*** Data for this exercise ***
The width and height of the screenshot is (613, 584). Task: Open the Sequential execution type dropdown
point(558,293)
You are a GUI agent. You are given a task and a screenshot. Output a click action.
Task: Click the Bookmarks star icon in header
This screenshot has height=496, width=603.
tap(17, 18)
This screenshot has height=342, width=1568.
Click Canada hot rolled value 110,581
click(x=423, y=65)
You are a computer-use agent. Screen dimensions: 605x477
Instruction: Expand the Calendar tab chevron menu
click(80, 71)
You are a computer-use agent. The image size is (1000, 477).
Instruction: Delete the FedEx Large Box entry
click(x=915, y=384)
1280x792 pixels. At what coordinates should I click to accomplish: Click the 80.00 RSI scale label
*** End of Data for this exercise ***
Everything from the line with "Instruction: Delete the FedEx Large Box entry" to the last line of the data is what to return, word for word; leave out the rest.

# [Answer to the problem]
Instruction: Delete the FedEx Large Box entry
click(x=915, y=384)
1280x792 pixels. At what coordinates should I click to accomplish: Click the 80.00 RSI scale label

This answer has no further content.